**GOAL OF THE EXERCISE:** Whenever the string "header" turns up in a line below, that line should be copied.

Collected data entries:
BEGIN
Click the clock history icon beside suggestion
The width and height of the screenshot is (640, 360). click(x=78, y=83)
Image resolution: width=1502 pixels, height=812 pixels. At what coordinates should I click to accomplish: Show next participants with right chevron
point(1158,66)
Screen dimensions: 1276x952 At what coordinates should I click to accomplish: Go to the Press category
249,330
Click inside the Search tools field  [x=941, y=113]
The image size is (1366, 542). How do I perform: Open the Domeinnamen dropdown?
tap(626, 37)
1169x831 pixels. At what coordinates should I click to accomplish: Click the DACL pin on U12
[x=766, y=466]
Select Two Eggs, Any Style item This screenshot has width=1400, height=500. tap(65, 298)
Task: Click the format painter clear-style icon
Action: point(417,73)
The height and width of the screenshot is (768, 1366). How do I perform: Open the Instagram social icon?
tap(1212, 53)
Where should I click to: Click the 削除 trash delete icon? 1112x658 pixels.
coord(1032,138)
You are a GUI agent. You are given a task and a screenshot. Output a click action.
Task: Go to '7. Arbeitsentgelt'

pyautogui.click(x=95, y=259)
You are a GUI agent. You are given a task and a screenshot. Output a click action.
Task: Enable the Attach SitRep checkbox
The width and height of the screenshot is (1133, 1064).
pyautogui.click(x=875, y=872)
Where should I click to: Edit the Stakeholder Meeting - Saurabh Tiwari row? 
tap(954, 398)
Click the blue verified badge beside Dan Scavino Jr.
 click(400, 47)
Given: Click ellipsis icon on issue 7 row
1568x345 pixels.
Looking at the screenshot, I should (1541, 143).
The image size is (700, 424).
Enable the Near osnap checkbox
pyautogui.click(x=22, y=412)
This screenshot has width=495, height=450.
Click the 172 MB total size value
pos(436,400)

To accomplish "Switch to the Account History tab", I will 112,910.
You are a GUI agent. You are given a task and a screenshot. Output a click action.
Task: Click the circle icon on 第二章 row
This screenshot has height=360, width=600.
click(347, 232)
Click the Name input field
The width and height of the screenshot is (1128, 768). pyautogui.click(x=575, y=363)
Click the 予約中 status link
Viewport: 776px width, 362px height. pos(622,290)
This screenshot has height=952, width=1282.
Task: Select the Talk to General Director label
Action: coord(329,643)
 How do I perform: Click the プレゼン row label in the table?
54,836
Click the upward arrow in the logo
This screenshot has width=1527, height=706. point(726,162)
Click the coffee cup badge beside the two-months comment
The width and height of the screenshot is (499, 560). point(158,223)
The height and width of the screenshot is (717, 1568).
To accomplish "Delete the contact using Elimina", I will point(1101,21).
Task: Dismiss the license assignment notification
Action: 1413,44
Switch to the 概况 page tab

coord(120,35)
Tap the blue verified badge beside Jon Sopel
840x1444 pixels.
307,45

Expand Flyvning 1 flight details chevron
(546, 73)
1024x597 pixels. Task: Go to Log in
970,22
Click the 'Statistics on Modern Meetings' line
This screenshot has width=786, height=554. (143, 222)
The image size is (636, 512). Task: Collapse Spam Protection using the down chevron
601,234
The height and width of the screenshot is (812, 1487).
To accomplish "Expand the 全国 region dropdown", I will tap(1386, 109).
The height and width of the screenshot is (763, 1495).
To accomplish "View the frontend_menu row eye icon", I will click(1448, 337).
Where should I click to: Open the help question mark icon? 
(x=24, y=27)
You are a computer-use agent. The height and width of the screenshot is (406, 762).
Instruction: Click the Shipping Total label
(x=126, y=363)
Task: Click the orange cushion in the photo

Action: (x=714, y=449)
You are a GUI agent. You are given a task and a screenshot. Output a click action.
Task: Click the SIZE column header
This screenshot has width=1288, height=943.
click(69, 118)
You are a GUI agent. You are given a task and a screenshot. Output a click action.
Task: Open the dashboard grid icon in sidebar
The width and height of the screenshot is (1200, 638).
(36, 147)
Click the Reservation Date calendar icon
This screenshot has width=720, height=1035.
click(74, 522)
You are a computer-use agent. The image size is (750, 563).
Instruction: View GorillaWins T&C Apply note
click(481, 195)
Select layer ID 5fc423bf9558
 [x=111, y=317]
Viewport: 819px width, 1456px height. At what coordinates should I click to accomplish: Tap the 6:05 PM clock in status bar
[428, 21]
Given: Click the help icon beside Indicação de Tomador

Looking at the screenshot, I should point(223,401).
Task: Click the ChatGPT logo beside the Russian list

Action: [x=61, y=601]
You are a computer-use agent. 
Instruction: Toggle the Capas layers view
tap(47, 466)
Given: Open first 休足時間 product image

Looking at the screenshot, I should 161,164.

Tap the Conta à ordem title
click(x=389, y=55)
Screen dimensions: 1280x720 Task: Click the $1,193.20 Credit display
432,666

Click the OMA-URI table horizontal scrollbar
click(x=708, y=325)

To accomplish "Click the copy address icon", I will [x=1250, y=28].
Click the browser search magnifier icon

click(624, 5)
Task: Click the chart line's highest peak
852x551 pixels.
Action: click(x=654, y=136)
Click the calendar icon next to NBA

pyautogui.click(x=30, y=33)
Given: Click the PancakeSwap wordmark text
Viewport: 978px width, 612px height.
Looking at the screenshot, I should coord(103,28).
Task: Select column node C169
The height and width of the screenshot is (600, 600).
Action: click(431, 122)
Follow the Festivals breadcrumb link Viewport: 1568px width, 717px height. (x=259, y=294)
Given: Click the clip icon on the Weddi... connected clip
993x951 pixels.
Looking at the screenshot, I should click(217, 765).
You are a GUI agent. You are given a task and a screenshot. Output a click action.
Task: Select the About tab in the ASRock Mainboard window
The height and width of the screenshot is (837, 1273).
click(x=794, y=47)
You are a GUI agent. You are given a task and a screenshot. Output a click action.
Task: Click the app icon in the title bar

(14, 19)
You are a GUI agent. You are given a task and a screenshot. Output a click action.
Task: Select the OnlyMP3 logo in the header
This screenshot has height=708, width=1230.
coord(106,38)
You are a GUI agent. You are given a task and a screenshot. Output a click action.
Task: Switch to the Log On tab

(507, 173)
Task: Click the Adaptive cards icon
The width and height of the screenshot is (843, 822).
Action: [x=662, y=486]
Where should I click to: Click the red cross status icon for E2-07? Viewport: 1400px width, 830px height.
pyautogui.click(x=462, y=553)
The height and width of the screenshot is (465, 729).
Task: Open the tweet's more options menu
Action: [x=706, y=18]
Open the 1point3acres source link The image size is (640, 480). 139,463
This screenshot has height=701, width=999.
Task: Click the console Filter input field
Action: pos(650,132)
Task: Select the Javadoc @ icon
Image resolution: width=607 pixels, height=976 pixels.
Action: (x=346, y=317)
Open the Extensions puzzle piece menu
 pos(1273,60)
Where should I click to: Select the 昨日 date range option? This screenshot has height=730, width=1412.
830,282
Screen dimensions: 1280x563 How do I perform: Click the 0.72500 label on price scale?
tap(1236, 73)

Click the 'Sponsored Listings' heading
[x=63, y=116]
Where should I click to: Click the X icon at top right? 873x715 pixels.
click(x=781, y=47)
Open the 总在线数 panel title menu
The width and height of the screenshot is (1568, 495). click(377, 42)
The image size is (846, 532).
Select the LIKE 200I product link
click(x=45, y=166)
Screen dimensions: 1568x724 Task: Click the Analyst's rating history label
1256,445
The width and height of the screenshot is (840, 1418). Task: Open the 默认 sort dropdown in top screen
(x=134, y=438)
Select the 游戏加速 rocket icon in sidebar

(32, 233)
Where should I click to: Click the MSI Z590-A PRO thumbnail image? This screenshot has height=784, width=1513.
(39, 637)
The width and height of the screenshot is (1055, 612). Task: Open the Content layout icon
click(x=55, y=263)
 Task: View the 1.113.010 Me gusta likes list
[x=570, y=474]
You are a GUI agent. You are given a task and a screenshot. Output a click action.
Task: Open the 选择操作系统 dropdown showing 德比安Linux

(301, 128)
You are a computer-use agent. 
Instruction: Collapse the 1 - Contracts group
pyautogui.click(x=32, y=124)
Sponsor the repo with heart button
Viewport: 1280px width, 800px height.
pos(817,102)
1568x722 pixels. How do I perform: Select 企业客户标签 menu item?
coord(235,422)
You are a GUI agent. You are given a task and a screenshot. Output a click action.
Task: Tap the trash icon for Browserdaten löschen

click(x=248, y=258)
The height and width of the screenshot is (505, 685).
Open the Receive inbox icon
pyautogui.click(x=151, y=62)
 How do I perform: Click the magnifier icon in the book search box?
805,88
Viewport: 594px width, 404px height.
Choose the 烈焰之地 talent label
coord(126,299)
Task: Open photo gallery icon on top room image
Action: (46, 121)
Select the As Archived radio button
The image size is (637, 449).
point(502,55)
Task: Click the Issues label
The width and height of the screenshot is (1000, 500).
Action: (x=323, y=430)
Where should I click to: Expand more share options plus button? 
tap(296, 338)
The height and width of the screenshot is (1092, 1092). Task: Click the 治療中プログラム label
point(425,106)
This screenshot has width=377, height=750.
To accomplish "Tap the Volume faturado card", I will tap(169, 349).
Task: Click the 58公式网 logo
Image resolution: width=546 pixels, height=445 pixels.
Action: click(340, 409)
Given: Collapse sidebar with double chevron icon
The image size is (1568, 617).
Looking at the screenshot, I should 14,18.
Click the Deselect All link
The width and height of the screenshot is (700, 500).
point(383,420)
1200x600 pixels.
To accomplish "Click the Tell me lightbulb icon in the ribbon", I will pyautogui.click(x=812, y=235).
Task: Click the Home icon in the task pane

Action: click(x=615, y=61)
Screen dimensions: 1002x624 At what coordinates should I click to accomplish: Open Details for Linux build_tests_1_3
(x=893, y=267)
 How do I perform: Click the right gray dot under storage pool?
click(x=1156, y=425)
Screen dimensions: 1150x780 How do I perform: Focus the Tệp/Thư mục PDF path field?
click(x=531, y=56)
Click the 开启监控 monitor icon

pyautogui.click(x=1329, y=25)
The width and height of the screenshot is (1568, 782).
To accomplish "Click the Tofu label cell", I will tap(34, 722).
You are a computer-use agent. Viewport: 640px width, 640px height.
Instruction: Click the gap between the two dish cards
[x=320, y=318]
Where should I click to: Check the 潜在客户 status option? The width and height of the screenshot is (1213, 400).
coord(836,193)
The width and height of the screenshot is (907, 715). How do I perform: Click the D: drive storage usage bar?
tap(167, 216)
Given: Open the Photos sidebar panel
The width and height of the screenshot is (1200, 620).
END
**SOLUTION:**
Task: Click the SIZE column header
Task: Select the OnlyMP3 logo in the header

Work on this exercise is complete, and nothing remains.